- Items from a data source
◇ ◇ ◇ ◇

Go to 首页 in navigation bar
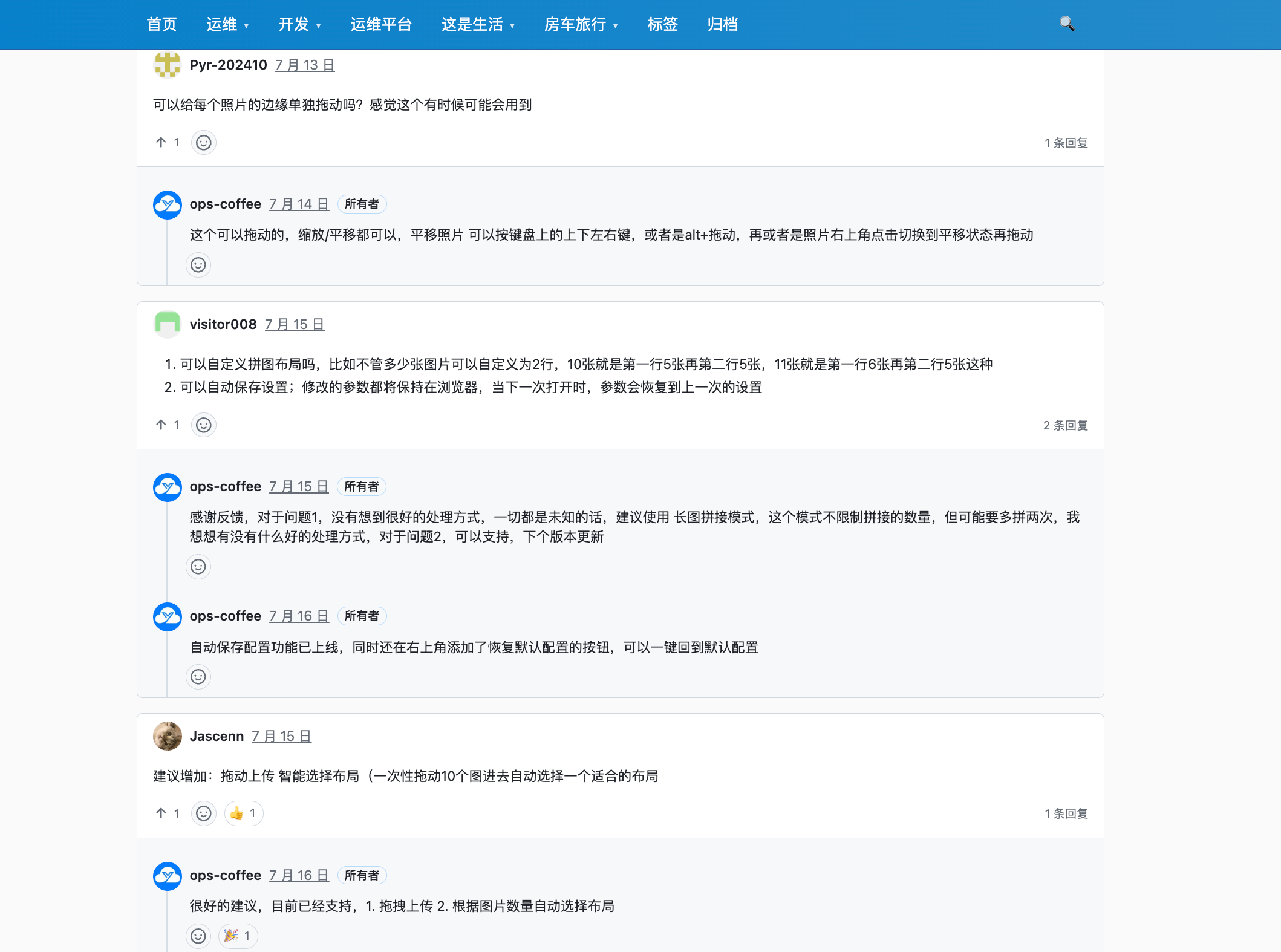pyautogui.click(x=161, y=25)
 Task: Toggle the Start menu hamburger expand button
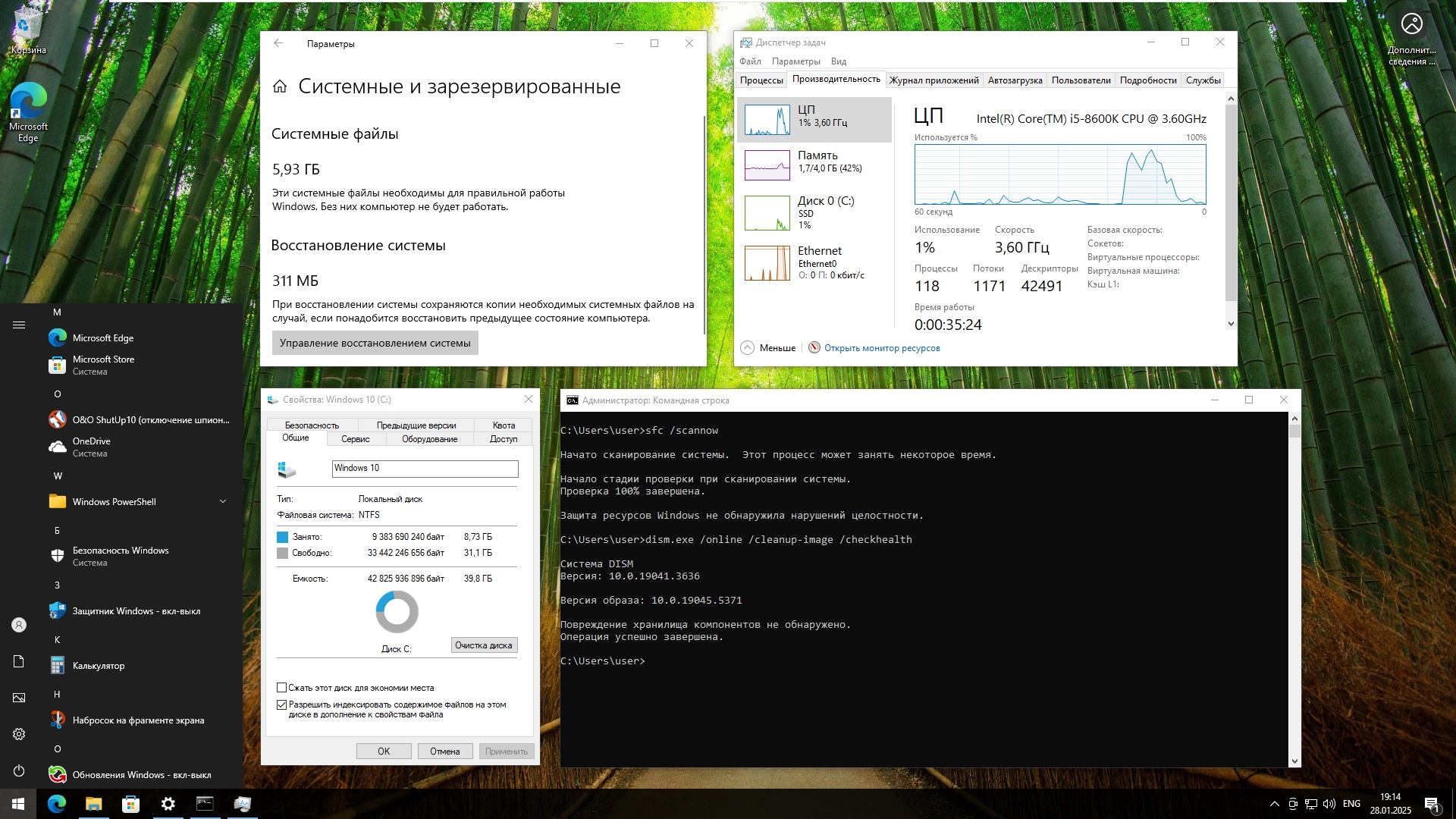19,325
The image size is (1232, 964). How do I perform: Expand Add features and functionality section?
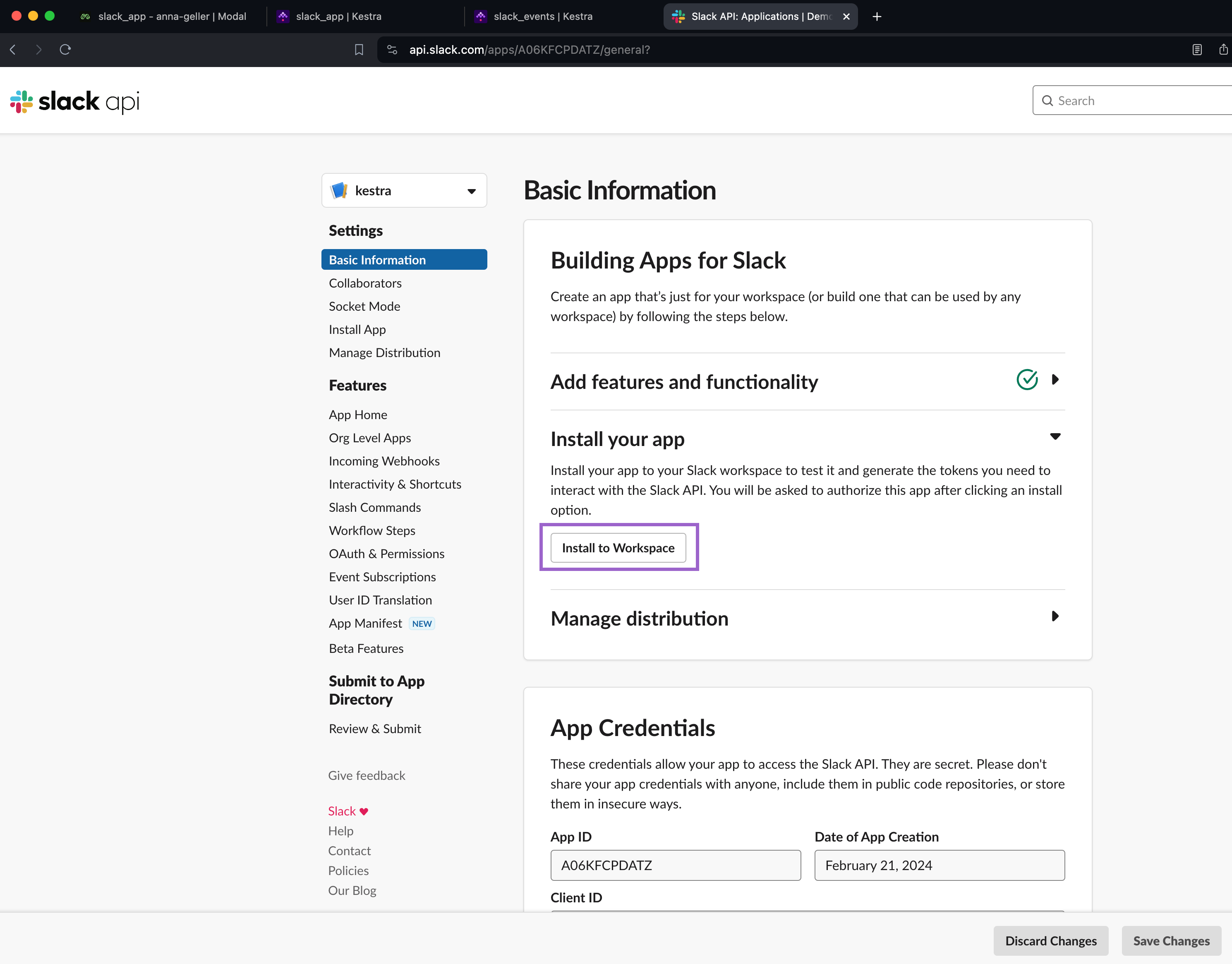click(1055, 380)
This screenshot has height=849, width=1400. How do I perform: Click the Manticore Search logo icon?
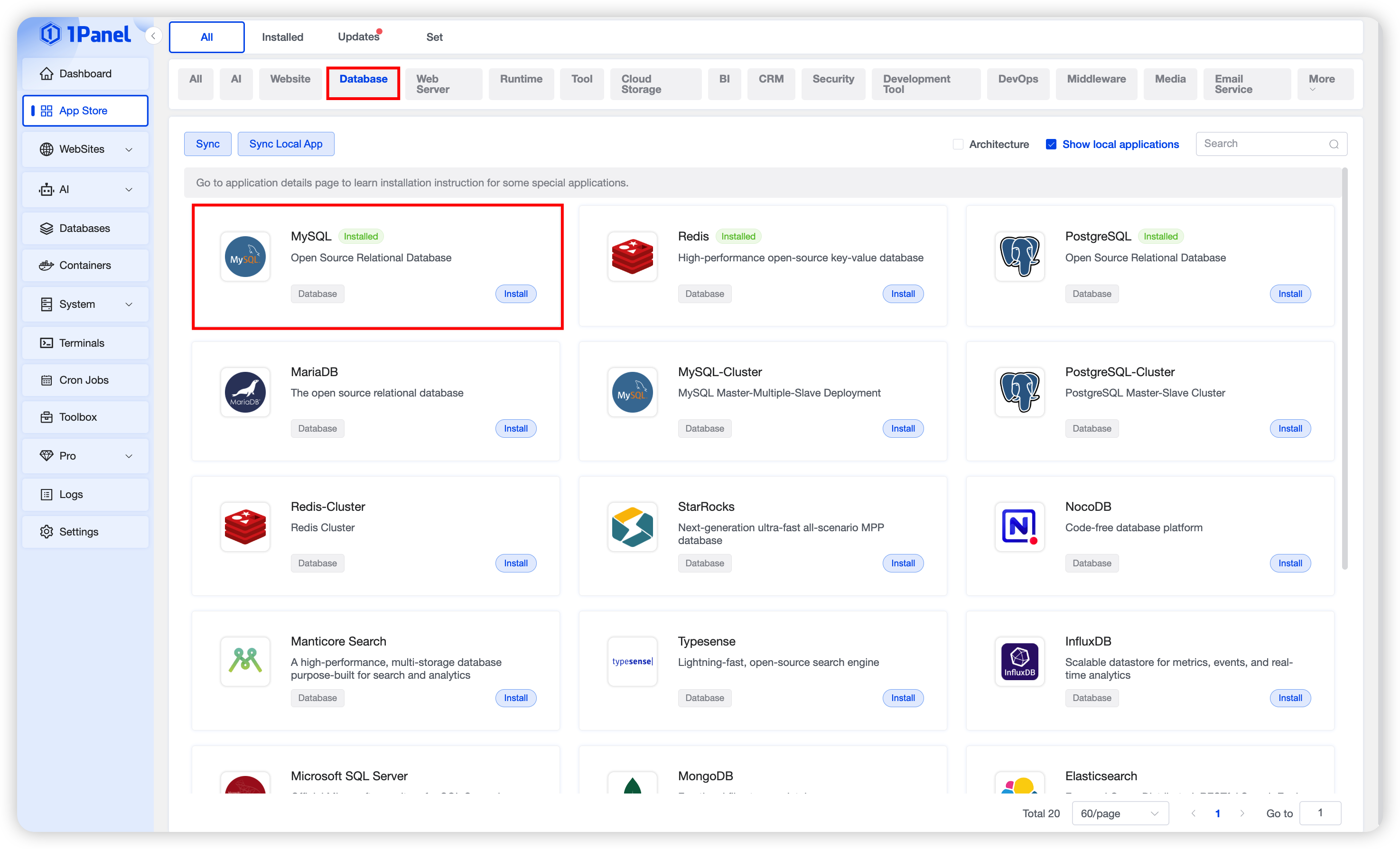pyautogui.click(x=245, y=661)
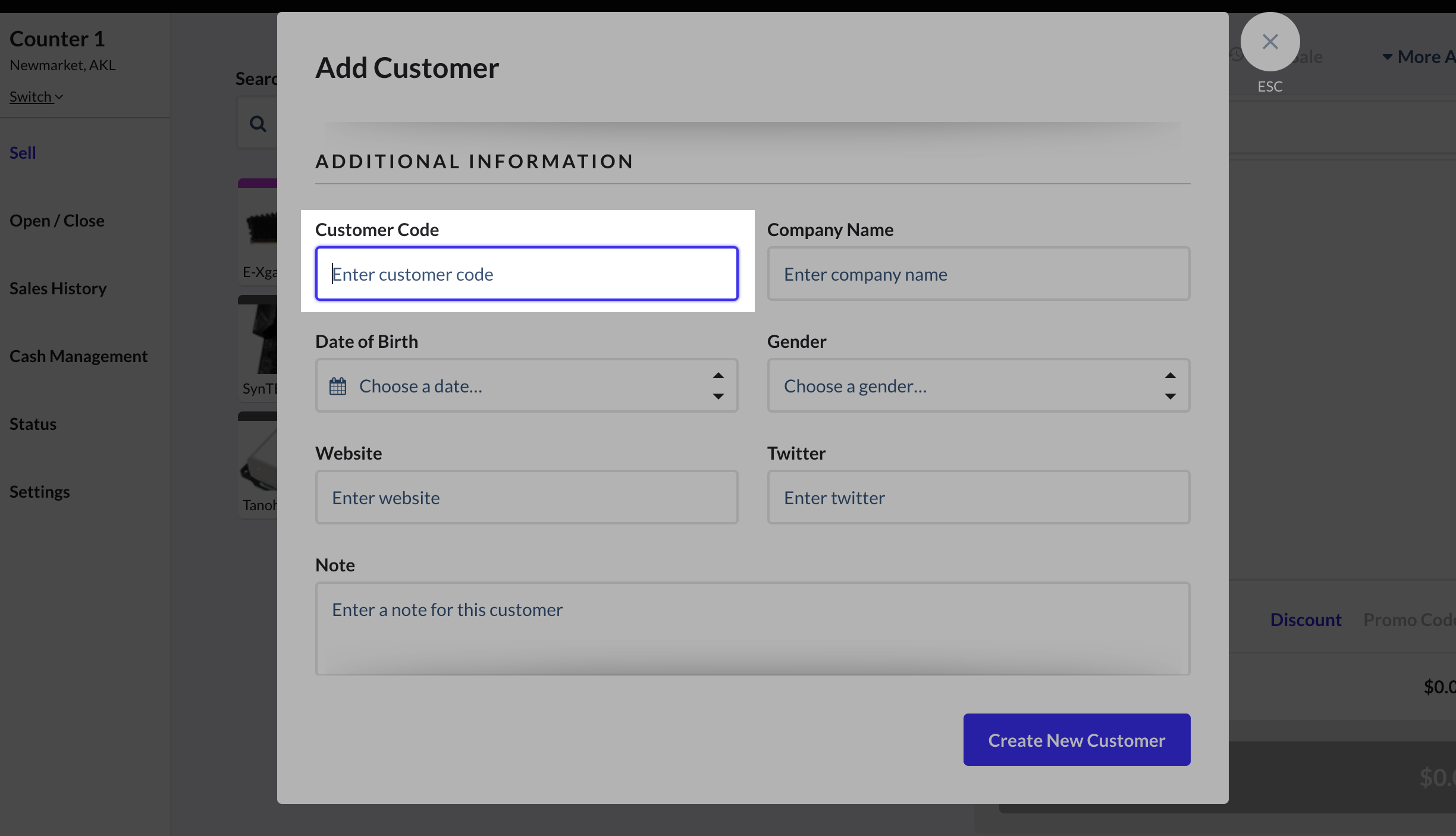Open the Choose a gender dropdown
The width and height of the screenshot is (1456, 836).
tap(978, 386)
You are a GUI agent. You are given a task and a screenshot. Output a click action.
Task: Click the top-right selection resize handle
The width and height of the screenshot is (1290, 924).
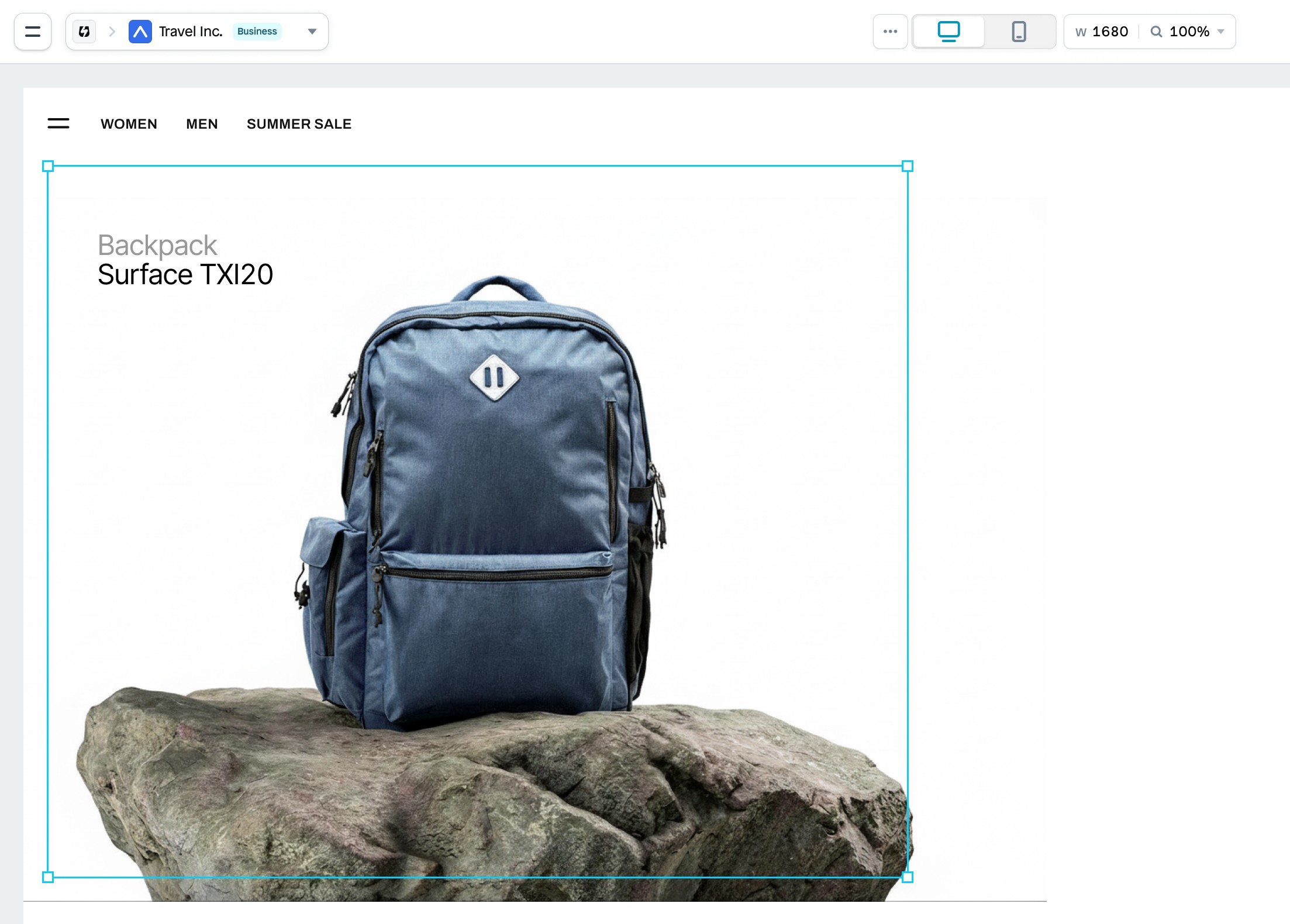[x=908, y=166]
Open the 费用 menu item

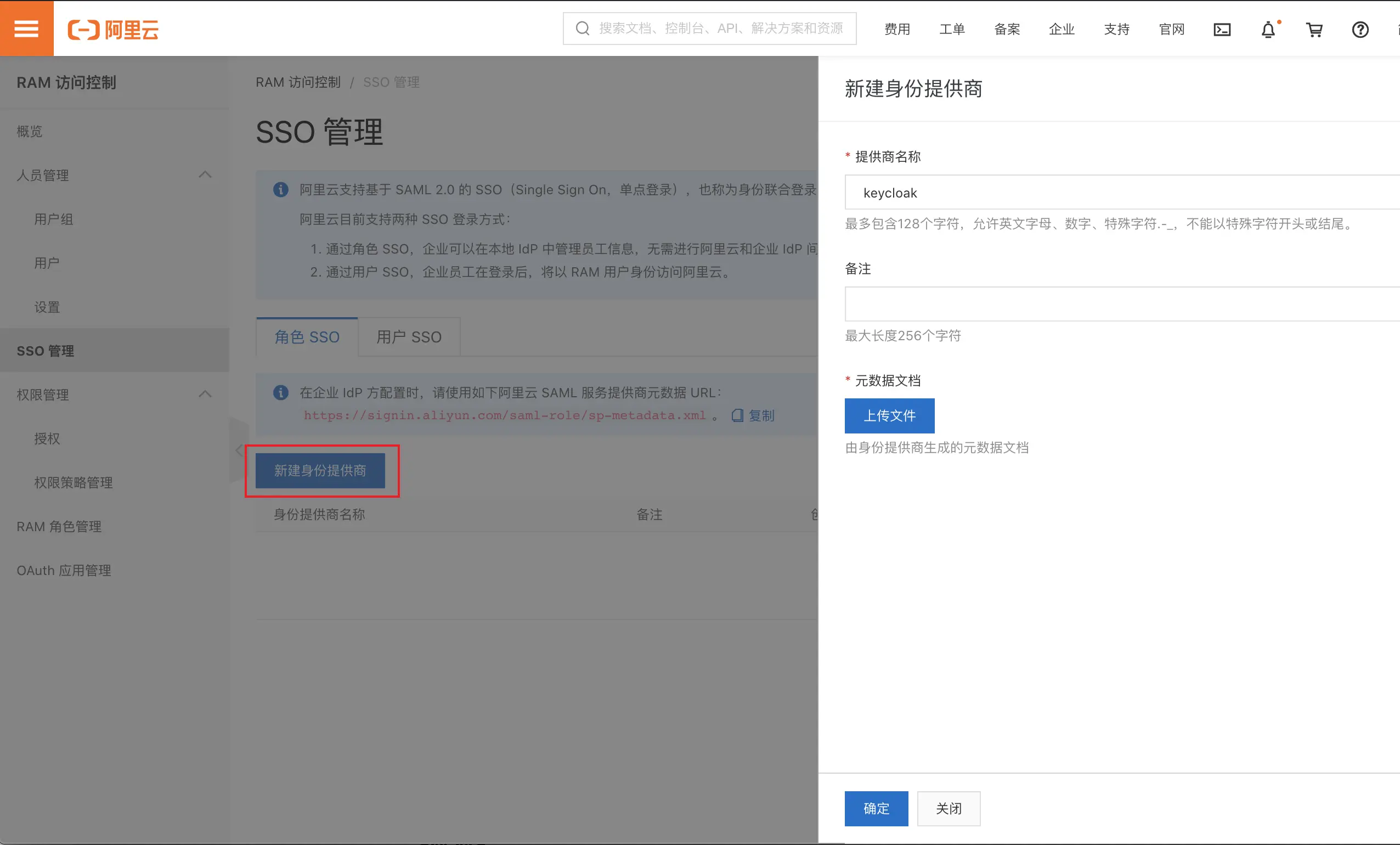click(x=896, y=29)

◇ ◇ ◇ ◇

- Problem statement
Your output should consist solely of the lines from the line containing "This screenshot has" through the end of the data above, copied exactly, with images removed.

- Task response
This screenshot has height=849, width=1400. How do I perform: Click the Manticore Search logo icon?
pyautogui.click(x=245, y=661)
Open the Choose a gender dropdown
The width and height of the screenshot is (1456, 836).
tap(978, 386)
You are a GUI agent. You are given a task and a screenshot. Output a click action.
Task: Click the top-right selection resize handle
The width and height of the screenshot is (1290, 924).
[x=908, y=166]
Open the 费用 menu item

click(x=896, y=29)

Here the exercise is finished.